The original universal language...


Water has always been more than a resource. It has shaped where cities are built and how they grow, drawn communities to its edges, and inspired creatives for millennia. Around 60% of the human body is water; 71% of the planet's surface too. And yet only 0.5% of it is freshwater accessible to us, and the UN estimates that around four
billion people — close to half the world's population — experience severe water scarcity for at least one month every year. The most universal substance we share is also one of the most unequally distributed.


Water is the original universal language. Settlements followed rivers. Half of the world's largest cities sit on coasts. In 2017, New Zealand's Whanganui River was recognised as a legal person — the first in the world — codifying what Māori communities have always known: I am the river and the river is me.

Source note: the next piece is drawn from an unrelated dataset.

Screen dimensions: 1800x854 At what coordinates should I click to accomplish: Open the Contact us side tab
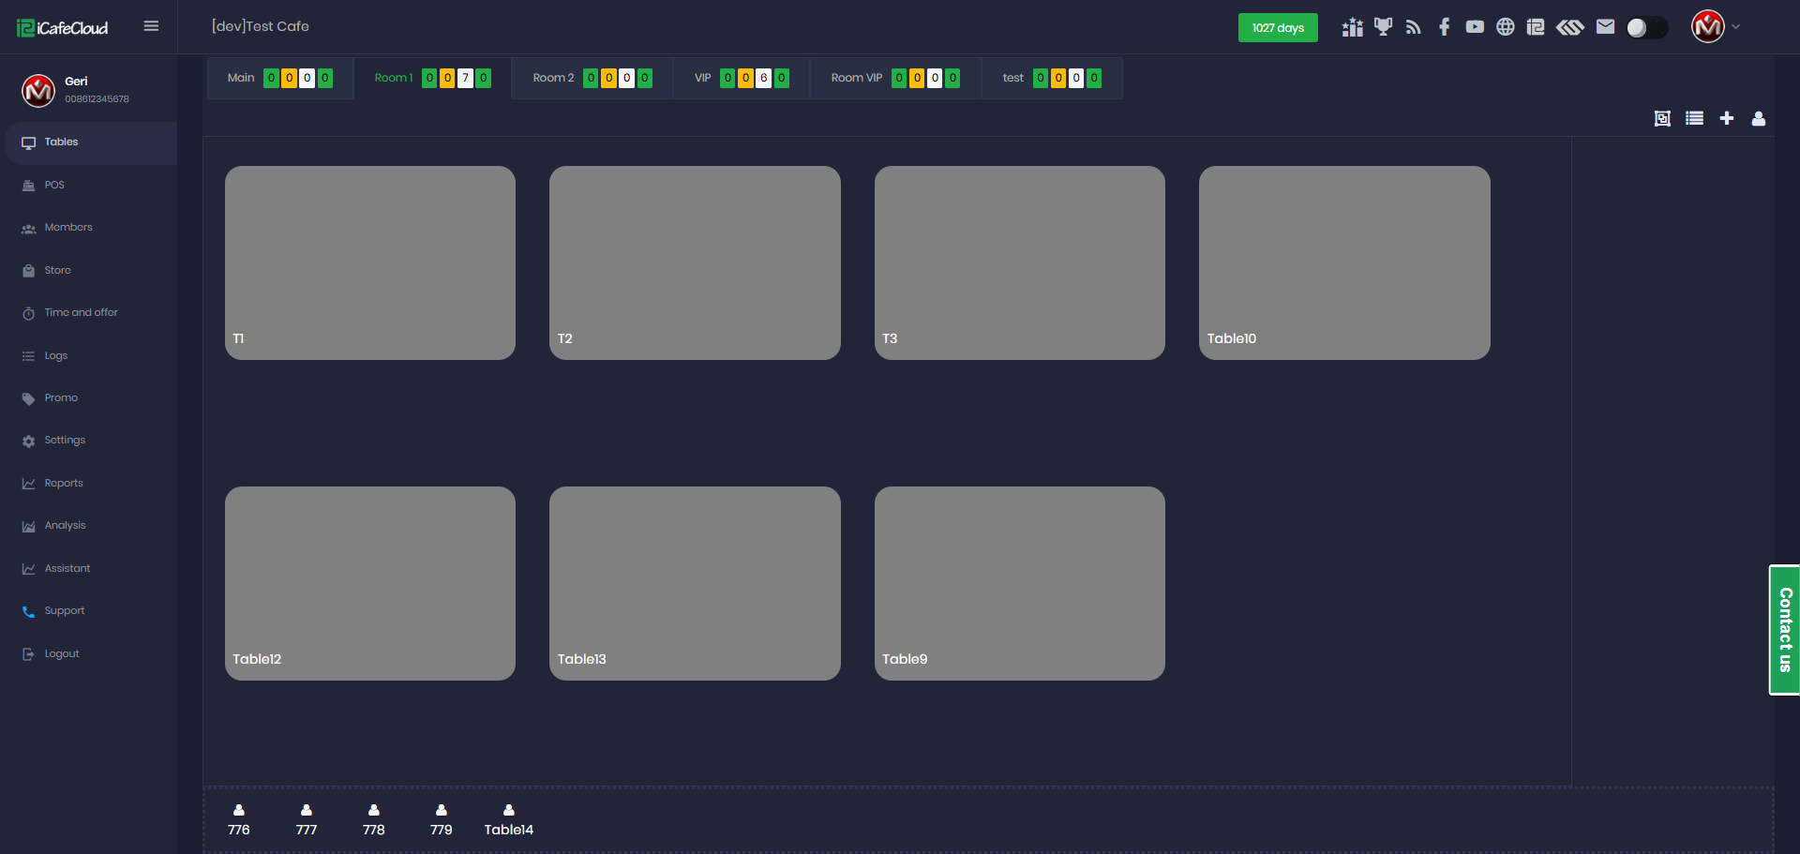coord(1784,630)
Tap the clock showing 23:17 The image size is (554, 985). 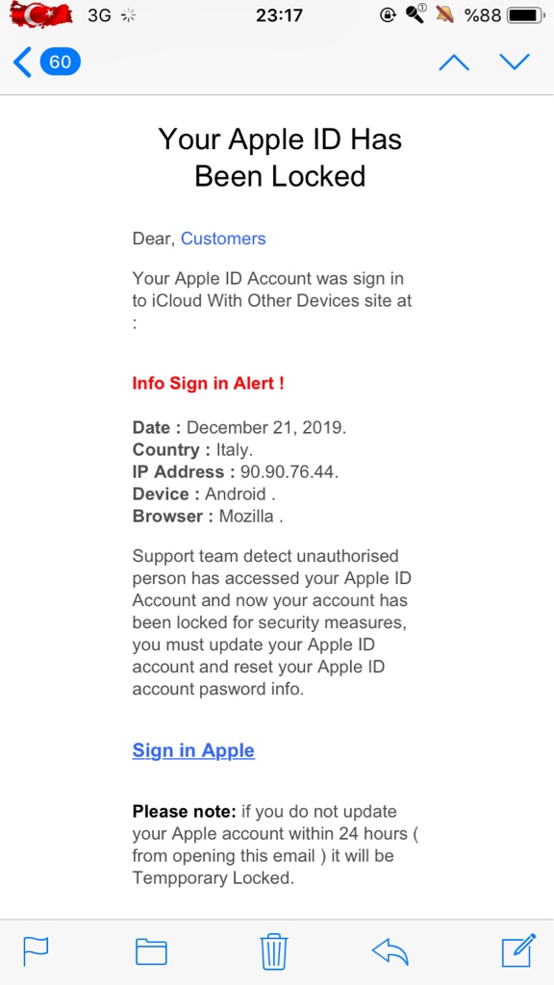pos(280,15)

This month, World Ocean Day, Climate Action Week and Oceanographic's newly launched Innerview have pulled attention back to the scale of what water asks of us. The recent heatwave has done the same closer to home: lower reservoirs, hosepipe bans, harder conversations about flood defences and drought.


A conversation with engineering colleagues has stuck with us. The shift in their world is toward what they describe as letting water be water — designing with it rather than against it. Sponge cities, restored floodplains, daylighted streams (like London's Quaggy and Effra brought back up into the light). Less concrete, more give. For those of us in public art, cultural strategy and the built environment, it's a shift full of opportunity.


That opportunity is shaping a lot of our year. We've been talking with the Joint Thames Partnership about how London communities can be brought closer to the river through cultural programming, alongside the brilliant work already delivered by the Thames Festival Trust. And as members of the Ocean Rising Alliance — a global network of creatives, scientists and cultural organisations making the ocean central to how we tell the climate story — we're increasingly conscious that ocean health begins far upstream. What happens in a London street drain matters to a reef. Cities and urban communities need to feel connected to water they can't see, and to seas they may rarely visit.


The data can be numbing. The scale is daunting. That's where creatives come in — translating hard information into something people can walk through, take part in, and carry home. Chanel's new 'cruise' collection, Waterlines art exhibition, Choked 2.0 dance performance, The Innerview magazine, the Rivers Trust and WaterAid... Different disciplines, the same instinct: making water something we can feel.